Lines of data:

++++++

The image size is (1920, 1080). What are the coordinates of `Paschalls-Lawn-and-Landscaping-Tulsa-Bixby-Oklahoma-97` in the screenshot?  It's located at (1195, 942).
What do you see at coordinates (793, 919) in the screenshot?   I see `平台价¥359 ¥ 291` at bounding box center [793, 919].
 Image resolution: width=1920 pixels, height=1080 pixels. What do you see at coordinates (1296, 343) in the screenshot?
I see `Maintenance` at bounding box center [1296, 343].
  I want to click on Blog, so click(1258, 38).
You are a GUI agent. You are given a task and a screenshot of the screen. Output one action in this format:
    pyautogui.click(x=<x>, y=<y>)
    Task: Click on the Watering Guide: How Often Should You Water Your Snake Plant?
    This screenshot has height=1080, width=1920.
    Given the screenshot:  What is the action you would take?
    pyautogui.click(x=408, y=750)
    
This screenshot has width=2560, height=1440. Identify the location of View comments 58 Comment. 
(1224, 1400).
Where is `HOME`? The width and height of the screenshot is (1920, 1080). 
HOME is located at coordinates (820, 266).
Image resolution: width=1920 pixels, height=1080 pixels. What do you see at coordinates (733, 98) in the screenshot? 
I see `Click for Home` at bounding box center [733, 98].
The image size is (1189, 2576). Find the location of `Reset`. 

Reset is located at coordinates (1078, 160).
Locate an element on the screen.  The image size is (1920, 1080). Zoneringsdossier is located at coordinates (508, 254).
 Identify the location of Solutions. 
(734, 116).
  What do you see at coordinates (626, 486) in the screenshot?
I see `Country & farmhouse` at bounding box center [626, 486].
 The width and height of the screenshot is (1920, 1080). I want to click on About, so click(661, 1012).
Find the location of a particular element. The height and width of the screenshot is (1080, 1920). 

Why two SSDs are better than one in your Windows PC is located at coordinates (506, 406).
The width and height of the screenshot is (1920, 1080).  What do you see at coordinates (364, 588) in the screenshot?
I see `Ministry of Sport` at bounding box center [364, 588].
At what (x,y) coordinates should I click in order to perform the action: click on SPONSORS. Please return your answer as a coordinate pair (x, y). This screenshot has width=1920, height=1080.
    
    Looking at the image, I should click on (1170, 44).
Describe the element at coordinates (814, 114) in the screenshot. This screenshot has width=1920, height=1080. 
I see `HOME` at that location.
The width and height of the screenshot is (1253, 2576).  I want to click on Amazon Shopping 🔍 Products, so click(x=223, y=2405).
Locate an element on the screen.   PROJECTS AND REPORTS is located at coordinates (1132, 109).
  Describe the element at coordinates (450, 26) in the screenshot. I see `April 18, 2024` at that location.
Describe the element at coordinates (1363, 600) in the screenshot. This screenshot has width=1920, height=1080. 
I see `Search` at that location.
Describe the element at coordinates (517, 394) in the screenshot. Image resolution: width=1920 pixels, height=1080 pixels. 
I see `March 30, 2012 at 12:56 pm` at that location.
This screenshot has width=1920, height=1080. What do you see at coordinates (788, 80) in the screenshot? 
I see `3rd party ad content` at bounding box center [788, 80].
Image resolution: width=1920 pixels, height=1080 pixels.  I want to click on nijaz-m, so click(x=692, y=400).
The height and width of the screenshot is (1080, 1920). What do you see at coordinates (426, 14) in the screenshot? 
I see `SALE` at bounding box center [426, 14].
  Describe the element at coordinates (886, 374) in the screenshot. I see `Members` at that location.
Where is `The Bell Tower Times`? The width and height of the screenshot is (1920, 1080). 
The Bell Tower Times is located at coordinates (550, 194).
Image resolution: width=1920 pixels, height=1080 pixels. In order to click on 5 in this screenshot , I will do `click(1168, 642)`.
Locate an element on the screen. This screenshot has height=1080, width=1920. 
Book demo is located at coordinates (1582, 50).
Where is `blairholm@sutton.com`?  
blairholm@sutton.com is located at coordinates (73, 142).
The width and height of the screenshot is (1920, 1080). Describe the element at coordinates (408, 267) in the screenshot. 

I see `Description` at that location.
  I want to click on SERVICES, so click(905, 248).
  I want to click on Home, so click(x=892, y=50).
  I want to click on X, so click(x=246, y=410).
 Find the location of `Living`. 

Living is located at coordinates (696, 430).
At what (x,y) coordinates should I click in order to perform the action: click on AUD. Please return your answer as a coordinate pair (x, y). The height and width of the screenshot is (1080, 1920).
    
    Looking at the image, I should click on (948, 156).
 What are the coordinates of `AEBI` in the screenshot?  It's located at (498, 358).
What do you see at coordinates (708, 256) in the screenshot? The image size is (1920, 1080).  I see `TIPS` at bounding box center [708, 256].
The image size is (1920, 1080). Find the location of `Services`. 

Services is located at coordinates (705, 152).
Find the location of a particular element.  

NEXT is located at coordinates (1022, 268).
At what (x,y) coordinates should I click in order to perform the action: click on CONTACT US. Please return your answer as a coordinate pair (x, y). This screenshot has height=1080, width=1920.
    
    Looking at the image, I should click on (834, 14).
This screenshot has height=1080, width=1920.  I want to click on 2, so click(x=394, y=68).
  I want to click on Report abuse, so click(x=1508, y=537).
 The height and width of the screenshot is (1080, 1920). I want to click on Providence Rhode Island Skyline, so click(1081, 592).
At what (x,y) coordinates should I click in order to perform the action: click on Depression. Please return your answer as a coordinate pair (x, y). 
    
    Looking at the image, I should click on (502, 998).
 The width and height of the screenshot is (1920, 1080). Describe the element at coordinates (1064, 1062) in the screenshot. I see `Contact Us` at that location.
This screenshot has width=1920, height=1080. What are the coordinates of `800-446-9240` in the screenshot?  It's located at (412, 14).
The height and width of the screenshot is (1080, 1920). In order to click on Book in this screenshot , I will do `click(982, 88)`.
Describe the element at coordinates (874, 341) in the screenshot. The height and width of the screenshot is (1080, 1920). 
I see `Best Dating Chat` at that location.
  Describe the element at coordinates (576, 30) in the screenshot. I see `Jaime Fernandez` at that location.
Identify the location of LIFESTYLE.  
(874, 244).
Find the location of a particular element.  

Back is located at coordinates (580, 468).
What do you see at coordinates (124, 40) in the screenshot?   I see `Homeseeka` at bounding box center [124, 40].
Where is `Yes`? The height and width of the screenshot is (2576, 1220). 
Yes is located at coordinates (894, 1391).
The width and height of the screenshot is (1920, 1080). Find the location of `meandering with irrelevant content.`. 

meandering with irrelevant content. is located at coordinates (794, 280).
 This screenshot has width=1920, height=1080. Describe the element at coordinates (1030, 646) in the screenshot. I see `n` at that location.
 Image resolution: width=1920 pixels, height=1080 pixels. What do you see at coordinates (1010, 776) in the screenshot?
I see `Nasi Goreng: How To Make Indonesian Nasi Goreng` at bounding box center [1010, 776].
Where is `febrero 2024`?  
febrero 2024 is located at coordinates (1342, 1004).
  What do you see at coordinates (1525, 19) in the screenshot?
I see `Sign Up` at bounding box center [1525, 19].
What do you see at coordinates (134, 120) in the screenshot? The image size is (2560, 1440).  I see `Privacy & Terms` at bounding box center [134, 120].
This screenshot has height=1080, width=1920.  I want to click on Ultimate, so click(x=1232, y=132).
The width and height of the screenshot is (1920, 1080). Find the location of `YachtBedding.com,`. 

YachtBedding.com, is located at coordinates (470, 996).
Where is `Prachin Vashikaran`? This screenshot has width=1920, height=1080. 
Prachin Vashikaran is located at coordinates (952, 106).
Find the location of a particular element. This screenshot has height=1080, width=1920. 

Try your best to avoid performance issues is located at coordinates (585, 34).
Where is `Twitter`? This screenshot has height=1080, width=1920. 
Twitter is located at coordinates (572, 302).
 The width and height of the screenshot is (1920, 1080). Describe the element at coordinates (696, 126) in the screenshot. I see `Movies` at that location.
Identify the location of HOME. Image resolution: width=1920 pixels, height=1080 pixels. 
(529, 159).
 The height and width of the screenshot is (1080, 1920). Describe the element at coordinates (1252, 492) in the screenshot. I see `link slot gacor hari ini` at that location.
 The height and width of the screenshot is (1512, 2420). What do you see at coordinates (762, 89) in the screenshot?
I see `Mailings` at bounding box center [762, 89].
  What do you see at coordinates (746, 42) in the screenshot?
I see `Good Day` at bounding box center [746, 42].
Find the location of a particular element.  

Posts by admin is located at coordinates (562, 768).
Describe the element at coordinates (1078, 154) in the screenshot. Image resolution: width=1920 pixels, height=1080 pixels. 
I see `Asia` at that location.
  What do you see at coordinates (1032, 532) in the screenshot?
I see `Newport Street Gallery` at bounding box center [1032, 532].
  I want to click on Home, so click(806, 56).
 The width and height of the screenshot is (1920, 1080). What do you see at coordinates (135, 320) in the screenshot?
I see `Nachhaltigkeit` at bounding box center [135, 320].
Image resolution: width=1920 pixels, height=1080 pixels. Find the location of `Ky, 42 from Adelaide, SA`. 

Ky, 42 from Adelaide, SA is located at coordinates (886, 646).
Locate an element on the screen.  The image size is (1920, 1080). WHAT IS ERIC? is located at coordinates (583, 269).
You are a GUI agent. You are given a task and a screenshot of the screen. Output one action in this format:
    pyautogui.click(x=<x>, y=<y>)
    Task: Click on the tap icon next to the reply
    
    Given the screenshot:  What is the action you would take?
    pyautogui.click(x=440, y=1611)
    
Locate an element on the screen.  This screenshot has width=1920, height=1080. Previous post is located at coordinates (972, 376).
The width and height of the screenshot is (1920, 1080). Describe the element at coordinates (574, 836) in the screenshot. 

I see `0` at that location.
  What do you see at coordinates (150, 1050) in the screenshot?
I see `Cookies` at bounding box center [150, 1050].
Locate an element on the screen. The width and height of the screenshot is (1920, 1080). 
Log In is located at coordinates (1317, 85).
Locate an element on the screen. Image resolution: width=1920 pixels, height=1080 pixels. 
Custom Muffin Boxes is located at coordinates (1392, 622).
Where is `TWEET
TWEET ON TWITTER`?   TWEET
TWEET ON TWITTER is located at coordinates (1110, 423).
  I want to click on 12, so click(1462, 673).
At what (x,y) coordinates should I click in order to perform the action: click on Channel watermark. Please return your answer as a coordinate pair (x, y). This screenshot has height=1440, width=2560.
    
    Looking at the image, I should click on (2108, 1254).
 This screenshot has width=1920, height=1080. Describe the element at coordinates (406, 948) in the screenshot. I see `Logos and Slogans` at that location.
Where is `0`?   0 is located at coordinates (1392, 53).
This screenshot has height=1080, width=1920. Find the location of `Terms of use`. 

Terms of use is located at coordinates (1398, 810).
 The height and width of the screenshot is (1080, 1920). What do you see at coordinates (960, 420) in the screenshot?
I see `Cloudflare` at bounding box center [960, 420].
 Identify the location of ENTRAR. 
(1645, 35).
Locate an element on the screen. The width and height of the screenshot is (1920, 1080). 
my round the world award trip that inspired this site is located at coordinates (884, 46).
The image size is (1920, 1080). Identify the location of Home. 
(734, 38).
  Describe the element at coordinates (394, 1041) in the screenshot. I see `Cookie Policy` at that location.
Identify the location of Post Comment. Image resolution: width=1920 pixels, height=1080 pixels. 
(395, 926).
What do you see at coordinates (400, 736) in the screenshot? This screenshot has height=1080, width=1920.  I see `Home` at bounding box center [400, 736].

++++++

### Written problem
Rewrite everything in the records above, from the line containing "This screenshot has width=1920, height=1080. What are" down to the line containing "The height and width of the screenshot is (1080, 1920). In", as a numbered list, including both of those lines and leaving out any blank lines.

### Answer
1. This screenshot has width=1920, height=1080. What are the coordinates of `800-446-9240` in the screenshot?  It's located at (412, 14).
2. The height and width of the screenshot is (1080, 1920). In order to click on Book in this screenshot , I will do `click(982, 88)`.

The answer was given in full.